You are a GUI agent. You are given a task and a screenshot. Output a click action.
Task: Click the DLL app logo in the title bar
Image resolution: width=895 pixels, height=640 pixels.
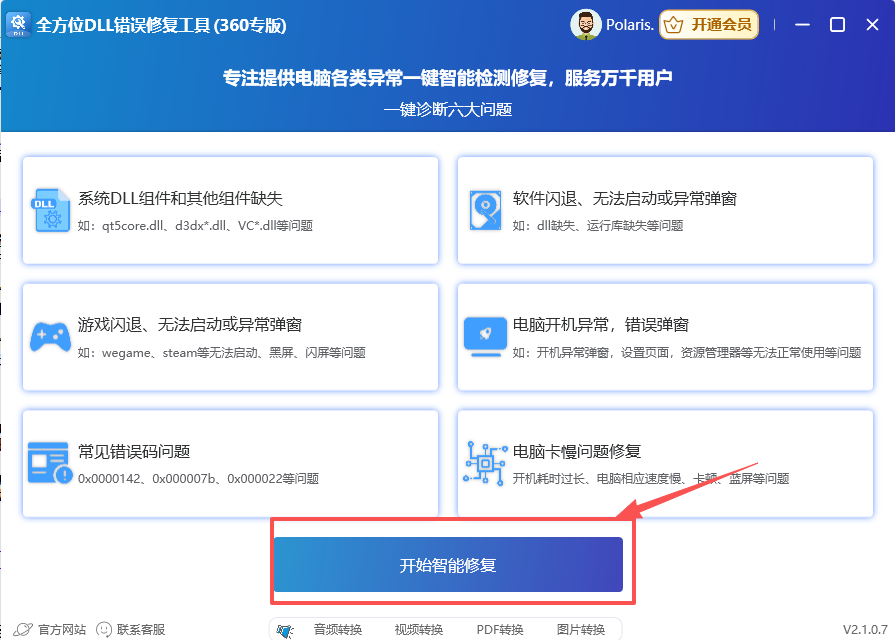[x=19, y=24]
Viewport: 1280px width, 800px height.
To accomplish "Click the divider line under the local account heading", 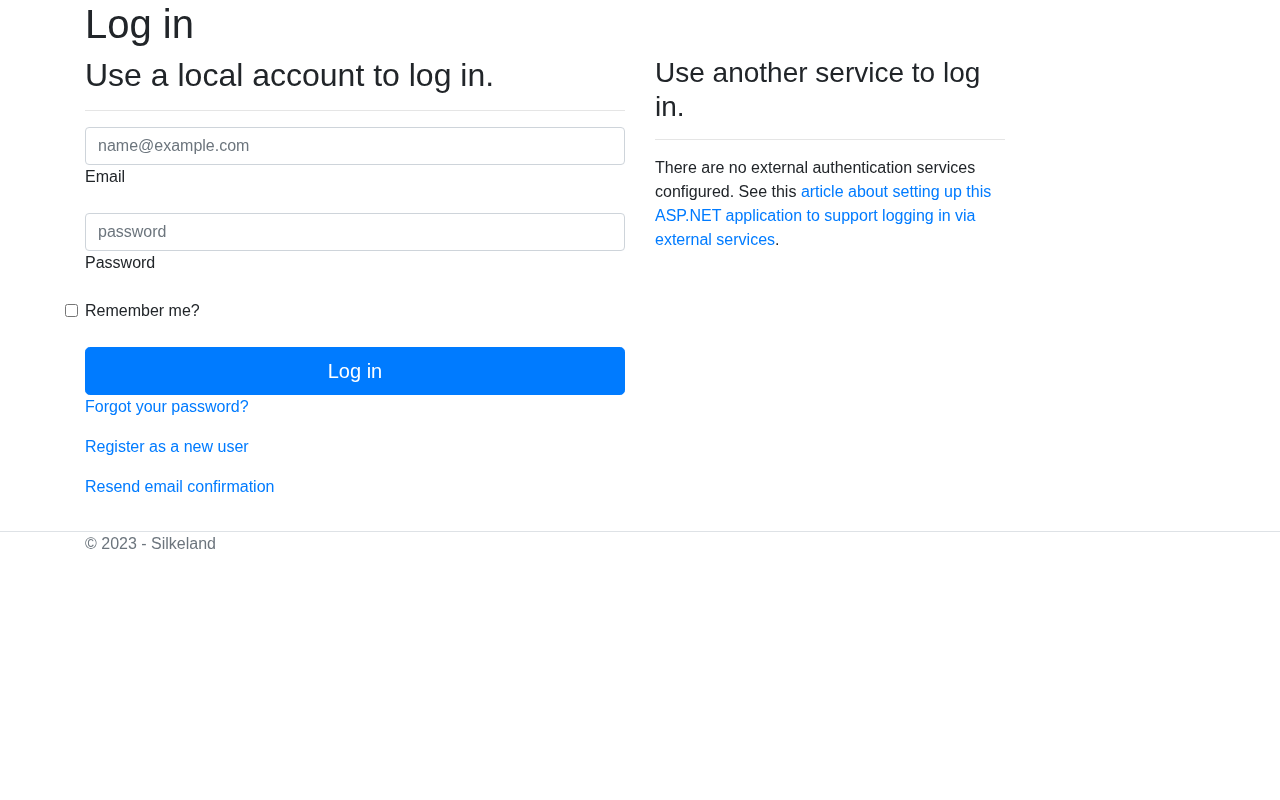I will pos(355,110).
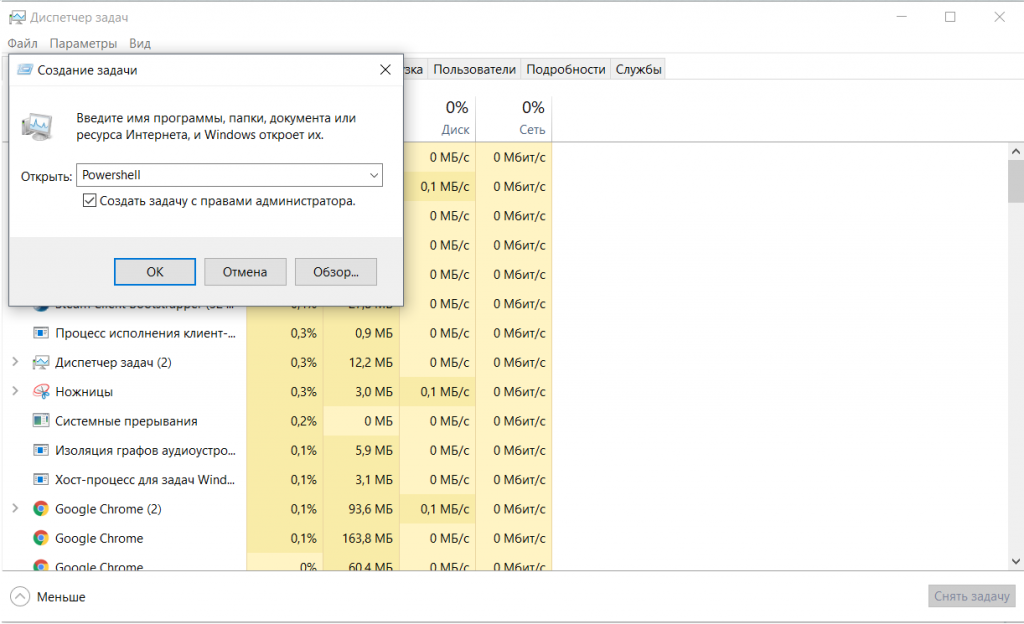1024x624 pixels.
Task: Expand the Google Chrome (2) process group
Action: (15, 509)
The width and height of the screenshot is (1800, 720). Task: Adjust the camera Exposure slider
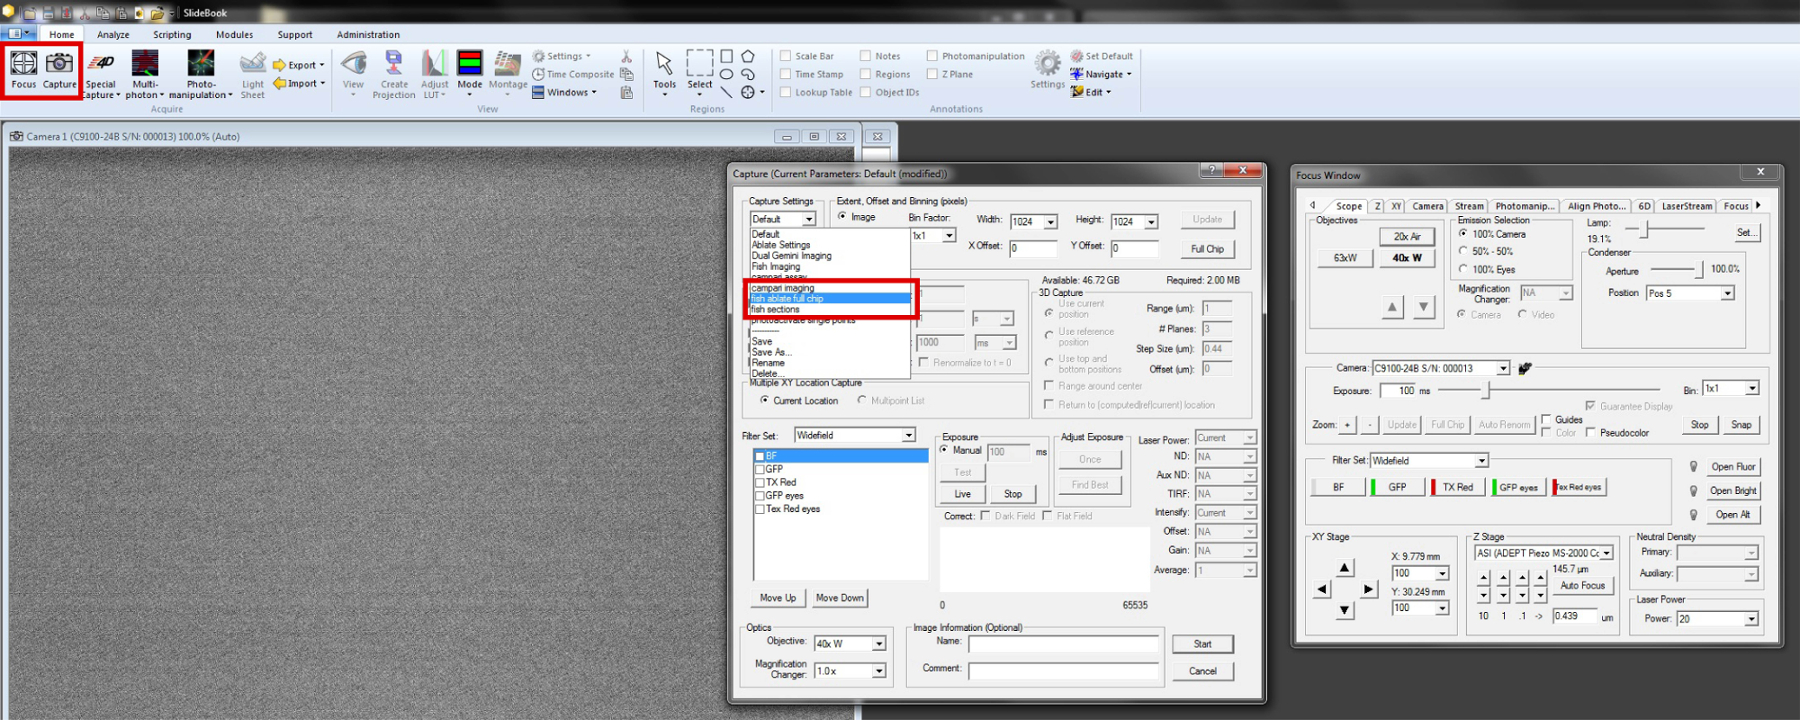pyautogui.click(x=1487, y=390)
====================
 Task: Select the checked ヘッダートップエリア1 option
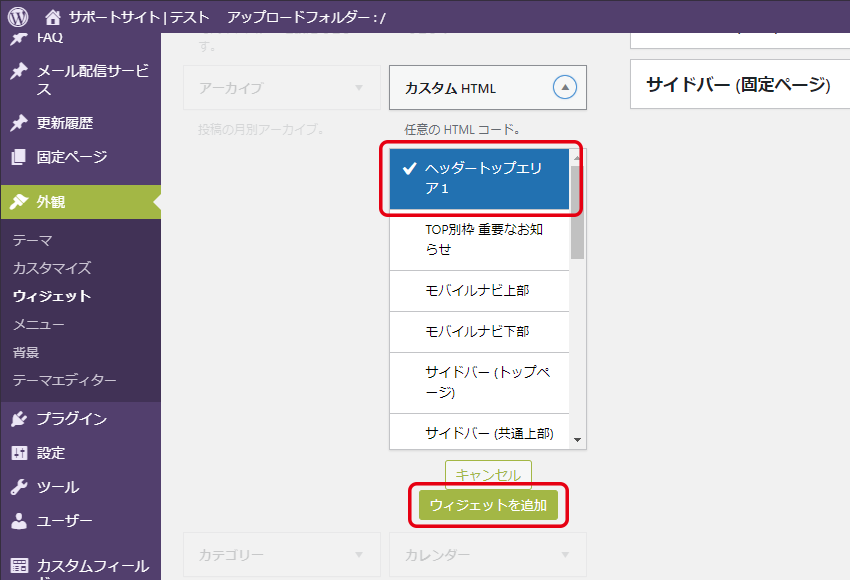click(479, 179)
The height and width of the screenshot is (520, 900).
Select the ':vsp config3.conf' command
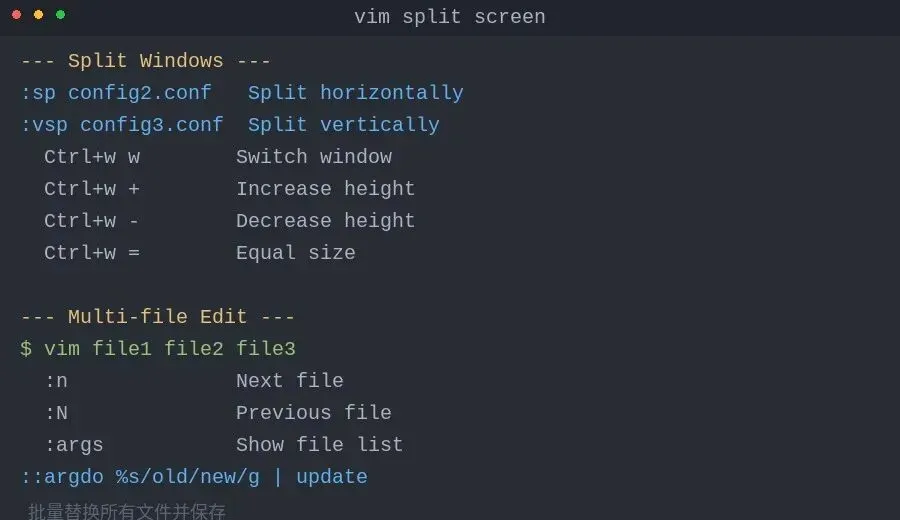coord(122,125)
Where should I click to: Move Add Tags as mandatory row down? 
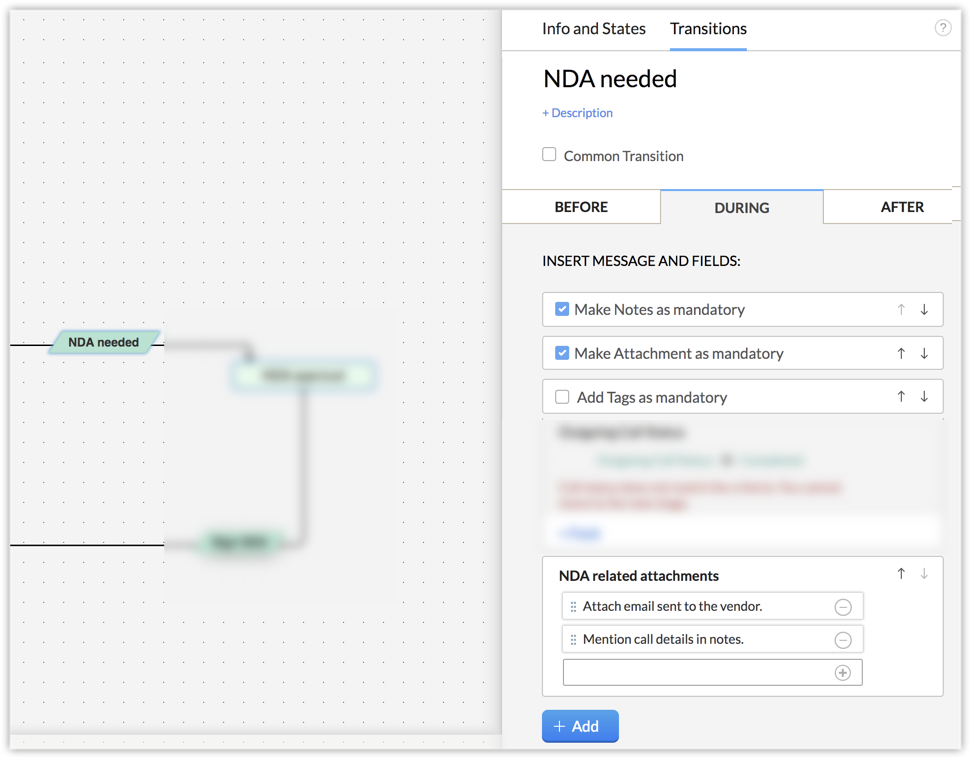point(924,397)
====================
▶ WHAT NEEDS TO BE DONE
Write out again exactly the lines above from the one with "You are a GUI" through the one with "Viewport: 1280px width, 800px height.", adding no other lines and no pictures.

▶ ANSWER TO THE PROBLEM
You are a GUI agent. You are given a task and a screenshot. Output a click action.
Task: Click the DLL app logo in the title bar
Image resolution: width=895 pixels, height=640 pixels.
[x=19, y=24]
Viewport: 1280px width, 800px height.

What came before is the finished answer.